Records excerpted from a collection

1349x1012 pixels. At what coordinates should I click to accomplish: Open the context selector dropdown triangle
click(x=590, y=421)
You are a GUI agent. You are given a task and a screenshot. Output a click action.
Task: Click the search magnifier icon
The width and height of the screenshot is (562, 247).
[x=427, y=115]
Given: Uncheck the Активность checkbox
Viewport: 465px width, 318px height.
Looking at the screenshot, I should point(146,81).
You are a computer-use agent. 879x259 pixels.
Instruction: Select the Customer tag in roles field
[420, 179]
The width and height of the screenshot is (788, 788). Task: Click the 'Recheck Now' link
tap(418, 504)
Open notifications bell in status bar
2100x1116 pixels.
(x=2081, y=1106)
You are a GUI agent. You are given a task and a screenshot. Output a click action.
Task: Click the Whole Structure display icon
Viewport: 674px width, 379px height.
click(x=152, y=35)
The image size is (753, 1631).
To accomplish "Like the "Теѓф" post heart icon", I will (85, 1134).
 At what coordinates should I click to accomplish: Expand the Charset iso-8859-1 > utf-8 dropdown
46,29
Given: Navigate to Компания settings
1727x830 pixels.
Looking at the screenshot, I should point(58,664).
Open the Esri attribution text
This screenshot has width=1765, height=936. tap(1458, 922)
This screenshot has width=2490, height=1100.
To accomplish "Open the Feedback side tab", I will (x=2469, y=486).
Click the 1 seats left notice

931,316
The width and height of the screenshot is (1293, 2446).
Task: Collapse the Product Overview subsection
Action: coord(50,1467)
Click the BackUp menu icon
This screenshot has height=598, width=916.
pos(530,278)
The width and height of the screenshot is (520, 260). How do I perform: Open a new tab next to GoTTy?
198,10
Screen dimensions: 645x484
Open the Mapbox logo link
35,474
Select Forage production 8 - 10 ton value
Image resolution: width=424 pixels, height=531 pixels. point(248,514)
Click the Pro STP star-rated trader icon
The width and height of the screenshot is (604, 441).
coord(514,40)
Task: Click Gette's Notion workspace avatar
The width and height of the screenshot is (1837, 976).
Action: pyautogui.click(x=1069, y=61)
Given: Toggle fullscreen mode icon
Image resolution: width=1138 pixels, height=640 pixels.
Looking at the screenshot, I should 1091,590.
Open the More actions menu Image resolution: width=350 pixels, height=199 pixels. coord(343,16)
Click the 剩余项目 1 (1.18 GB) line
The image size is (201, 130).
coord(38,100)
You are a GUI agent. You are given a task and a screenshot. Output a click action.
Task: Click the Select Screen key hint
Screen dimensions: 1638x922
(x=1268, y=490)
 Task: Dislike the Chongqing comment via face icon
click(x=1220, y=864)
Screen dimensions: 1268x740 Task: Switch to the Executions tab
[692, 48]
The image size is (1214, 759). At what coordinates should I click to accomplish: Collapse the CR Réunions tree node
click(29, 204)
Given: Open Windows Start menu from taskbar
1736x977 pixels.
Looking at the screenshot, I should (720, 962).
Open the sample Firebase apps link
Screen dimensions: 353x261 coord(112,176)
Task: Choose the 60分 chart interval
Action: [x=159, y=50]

Problem details – Retype all the lines of the data above without any changes.

Completed task –
1349x1012 pixels. At what coordinates should I click to accomplish: Open the context selector dropdown triangle
click(x=590, y=421)
You are a GUI agent. You are given a task and a screenshot. Output a click action.
Task: Click the search magnifier icon
The width and height of the screenshot is (562, 247).
[x=427, y=115]
Given: Uncheck the Активность checkbox
Viewport: 465px width, 318px height.
Looking at the screenshot, I should point(146,81).
You are a computer-use agent. 879x259 pixels.
Instruction: Select the Customer tag in roles field
[420, 179]
The width and height of the screenshot is (788, 788). Task: Click the 'Recheck Now' link
tap(418, 504)
Open notifications bell in status bar
2100x1116 pixels.
(x=2081, y=1106)
You are a GUI agent. You are given a task and a screenshot. Output a click action.
Task: Click the Whole Structure display icon
Viewport: 674px width, 379px height.
click(x=152, y=35)
The image size is (753, 1631).
To accomplish "Like the "Теѓф" post heart icon", I will (85, 1134).
 At what coordinates should I click to accomplish: Expand the Charset iso-8859-1 > utf-8 dropdown
46,29
Given: Navigate to Компания settings
1727x830 pixels.
Looking at the screenshot, I should point(58,664).
Open the Esri attribution text
This screenshot has width=1765, height=936. tap(1458, 922)
This screenshot has width=2490, height=1100.
To accomplish "Open the Feedback side tab", I will (x=2469, y=486).
Click the 1 seats left notice

931,316
The width and height of the screenshot is (1293, 2446).
Task: Collapse the Product Overview subsection
Action: coord(50,1467)
Click the BackUp menu icon
This screenshot has height=598, width=916.
pos(530,278)
The width and height of the screenshot is (520, 260). How do I perform: Open a new tab next to GoTTy?
198,10
Screen dimensions: 645x484
Open the Mapbox logo link
35,474
Select Forage production 8 - 10 ton value
Image resolution: width=424 pixels, height=531 pixels. point(248,514)
Click the Pro STP star-rated trader icon
The width and height of the screenshot is (604, 441).
coord(514,40)
Task: Click Gette's Notion workspace avatar
The width and height of the screenshot is (1837, 976).
Action: pyautogui.click(x=1069, y=61)
Given: Toggle fullscreen mode icon
Image resolution: width=1138 pixels, height=640 pixels.
Looking at the screenshot, I should 1091,590.
Open the More actions menu Image resolution: width=350 pixels, height=199 pixels. coord(343,16)
Click the 剩余项目 1 (1.18 GB) line
The image size is (201, 130).
coord(38,100)
You are a GUI agent. You are given a task and a screenshot. Output a click action.
Task: Click the Select Screen key hint
Screen dimensions: 1638x922
(x=1268, y=490)
 Task: Dislike the Chongqing comment via face icon
click(x=1220, y=864)
Screen dimensions: 1268x740 Task: Switch to the Executions tab
[692, 48]
The image size is (1214, 759). At what coordinates should I click to accomplish: Collapse the CR Réunions tree node
click(29, 204)
Given: Open Windows Start menu from taskbar
1736x977 pixels.
Looking at the screenshot, I should (720, 962).
Open the sample Firebase apps link
Screen dimensions: 353x261 coord(112,176)
Task: Choose the 60分 chart interval
Action: [x=159, y=50]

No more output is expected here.